L’Agence nationale d’investigation indienne (NIA) a arrêté sept ressortissants étrangers — six Ukrainiens et un Américain — soupçonnés d’être entrés illégalement au Myanmar depuis le territoire indien pour entraîner des groupes armés ethniques liés à des organisations insurgées actives en Inde. Les suspects ont été interpellés à Delhi, Lucknow et Kolkata à leur retour sur le sol indien, selon la radio publique All India Radio (AIR).
Un tribunal de New Delhi, siégeant à huis clos, a ordonné lundi leur placement en garde à vue pour onze jours d’interrogatoire. Les sept suspects auraient d’abord franchi sans autorisation l’État du Mizoram, zone frontalière classée sensible soumise à un régime de permis spécial, avant de passer au Myanmar.
Une double accusation : formation militaire et drones européens
Selon AIR, les mis en cause auraient dispensé des entraînements à des groupes ethniques armés associés à des mouvements insurrectionnels opérant en Inde. Ils sont également soupçonnés d’avoir introduit sur le territoire indien « un important chargement de drones en provenance d’Europe », destiné à être acheminé vers le Myanmar. La nature des appareils et leur pays d’origine exact n’ont pas été précisés.
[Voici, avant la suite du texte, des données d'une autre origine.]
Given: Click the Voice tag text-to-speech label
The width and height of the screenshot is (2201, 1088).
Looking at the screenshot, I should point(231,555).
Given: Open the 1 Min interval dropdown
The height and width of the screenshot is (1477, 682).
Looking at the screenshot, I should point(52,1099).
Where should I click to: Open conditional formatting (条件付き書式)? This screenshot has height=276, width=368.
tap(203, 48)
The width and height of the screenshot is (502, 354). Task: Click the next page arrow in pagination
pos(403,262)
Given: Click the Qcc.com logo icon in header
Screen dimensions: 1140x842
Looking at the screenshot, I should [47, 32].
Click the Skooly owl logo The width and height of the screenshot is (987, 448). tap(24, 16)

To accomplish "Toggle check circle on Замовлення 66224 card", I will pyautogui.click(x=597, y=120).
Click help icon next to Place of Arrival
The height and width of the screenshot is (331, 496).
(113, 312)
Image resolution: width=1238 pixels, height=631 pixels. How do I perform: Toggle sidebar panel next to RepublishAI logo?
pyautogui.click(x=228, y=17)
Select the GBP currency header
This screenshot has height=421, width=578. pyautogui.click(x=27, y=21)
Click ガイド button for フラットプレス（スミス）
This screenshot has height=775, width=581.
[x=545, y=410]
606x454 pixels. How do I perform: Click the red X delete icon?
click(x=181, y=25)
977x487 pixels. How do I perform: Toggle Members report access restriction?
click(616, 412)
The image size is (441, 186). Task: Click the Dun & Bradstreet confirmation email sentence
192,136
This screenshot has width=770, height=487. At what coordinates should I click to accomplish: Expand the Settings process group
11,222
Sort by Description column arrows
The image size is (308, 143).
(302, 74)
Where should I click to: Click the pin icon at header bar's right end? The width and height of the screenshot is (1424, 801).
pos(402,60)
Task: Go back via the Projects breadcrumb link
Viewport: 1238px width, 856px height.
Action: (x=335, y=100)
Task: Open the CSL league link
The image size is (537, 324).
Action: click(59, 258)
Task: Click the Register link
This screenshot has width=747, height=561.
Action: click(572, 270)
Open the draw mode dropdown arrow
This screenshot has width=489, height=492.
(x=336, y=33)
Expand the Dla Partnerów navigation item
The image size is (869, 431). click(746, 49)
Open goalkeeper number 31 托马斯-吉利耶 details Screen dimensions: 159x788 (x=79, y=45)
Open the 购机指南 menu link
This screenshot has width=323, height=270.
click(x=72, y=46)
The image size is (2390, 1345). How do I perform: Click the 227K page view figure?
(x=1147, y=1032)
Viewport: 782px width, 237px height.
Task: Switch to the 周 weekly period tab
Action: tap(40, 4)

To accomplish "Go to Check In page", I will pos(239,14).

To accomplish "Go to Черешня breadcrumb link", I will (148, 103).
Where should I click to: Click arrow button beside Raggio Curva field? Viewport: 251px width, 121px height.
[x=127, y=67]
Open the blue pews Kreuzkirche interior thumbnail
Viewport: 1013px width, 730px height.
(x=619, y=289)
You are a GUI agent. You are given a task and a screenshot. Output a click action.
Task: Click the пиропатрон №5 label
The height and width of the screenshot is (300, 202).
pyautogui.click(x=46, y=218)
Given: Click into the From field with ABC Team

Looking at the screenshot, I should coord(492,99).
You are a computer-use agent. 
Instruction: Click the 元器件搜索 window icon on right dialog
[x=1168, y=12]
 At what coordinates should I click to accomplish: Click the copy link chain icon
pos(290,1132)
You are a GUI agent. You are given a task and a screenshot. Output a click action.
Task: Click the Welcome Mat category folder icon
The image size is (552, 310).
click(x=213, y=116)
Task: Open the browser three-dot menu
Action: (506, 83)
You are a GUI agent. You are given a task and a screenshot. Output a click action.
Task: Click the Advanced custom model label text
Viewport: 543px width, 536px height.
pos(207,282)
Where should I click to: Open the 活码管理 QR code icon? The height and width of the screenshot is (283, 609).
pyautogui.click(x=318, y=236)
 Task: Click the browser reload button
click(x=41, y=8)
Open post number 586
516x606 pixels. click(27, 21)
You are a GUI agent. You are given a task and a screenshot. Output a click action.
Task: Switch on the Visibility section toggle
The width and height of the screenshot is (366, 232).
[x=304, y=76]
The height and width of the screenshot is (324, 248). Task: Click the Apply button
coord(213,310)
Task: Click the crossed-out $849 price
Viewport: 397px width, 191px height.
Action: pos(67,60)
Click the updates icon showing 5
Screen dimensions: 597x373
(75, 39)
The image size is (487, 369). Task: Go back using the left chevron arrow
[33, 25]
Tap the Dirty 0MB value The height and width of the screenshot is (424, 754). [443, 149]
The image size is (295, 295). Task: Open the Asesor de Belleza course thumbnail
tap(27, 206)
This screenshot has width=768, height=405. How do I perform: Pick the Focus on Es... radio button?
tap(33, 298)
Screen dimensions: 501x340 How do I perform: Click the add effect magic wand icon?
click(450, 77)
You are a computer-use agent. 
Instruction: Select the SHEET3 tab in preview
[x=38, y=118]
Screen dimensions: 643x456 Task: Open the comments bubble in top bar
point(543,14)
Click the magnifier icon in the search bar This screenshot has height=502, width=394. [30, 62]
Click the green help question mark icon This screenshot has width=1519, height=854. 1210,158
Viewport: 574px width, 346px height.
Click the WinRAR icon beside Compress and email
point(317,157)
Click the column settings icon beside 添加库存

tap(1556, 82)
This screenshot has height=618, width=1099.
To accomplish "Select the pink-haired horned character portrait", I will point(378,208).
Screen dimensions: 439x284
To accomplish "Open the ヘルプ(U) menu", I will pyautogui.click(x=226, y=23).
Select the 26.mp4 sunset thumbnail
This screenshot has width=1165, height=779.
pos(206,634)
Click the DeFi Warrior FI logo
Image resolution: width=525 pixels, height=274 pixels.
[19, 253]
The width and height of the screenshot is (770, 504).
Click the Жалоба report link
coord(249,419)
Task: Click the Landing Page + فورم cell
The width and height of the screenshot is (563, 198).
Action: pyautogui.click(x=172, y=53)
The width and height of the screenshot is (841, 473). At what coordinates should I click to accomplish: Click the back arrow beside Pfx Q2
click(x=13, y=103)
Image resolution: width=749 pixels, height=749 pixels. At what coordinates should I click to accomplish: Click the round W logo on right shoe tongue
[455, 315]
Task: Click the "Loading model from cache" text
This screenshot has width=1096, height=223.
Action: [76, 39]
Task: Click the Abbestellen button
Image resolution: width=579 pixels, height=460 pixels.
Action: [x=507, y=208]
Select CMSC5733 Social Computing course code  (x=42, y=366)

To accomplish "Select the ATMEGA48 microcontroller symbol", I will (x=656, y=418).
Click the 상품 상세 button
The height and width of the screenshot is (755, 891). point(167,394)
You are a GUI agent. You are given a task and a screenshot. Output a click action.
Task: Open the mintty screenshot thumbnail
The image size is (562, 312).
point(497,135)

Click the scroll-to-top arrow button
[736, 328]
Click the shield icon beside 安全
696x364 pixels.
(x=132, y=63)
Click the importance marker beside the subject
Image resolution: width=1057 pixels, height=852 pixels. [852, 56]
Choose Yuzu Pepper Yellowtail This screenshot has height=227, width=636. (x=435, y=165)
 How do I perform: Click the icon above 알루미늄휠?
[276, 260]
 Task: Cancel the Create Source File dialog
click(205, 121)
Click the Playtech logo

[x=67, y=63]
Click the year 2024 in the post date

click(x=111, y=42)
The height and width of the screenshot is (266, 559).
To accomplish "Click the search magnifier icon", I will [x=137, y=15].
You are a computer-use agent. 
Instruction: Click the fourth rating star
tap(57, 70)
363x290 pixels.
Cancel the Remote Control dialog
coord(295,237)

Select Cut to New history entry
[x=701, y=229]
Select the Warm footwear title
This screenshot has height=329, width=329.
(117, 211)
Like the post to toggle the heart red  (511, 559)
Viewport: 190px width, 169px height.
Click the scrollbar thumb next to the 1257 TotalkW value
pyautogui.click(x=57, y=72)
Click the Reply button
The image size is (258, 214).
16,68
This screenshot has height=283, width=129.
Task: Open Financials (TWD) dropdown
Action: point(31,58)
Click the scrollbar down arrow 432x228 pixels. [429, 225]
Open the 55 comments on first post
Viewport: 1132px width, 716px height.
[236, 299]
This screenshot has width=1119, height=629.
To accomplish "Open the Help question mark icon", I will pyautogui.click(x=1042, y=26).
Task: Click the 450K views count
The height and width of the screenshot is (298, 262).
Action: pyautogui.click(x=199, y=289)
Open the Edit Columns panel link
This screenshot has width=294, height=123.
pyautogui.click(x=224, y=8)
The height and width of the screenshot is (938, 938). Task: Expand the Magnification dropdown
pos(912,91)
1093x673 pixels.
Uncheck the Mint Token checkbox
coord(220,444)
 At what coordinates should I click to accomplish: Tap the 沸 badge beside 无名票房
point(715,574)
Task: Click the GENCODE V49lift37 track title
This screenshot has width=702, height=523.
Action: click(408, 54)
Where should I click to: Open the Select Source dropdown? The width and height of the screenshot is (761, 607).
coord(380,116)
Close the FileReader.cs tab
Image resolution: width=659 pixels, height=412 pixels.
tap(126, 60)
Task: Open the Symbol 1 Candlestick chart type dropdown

La NIA, compétente pour les affaires de terrorisme et d’atteinte à la sûreté de l’État, a conduit les arrestations après le retour des suspects en Inde. L’agence avait ouvert le dossier vendredi 13 mars.
Une frontière sous surveillance constante
Le Mizoram partage environ 510 kilomètres de frontière avec le Myanmar. New Delhi surveille étroitement cette zone depuis des décennies : plusieurs groupes armés birmans appartiennent aux mêmes ethnies que des populations établies côté indien, ce qui alimente les craintes d’une porosité des réseaux entre les deux pays.
Le Myanmar traverse depuis le coup d’État militaire de février 2021 une guerre civile qui a fragmenté le contrôle territorial du pays. Fin 2024, la BBC estimait, sur la base de données cartographiques indépendantes, que la junte ne contrôlait plus qu’environ 21 % du pays, le reste étant disputé ou tenu par des coalitions de groupes pro-démocratie et de milices ethniques. Ce fractionnement a attiré des acteurs extérieurs, comme l’illustrait déjà en octobre 2023 la capture par un groupe rebelle de plusieurs ressortissants étrangers, dont d’anciens militaires européens, dans le nord de l’État Shan.
La garde à vue des sept suspects expire le 27 mars. À l’issue de cette période, la NIA devra soit formuler des charges formelles, soit solliciter une prolongation auprès du tribunal.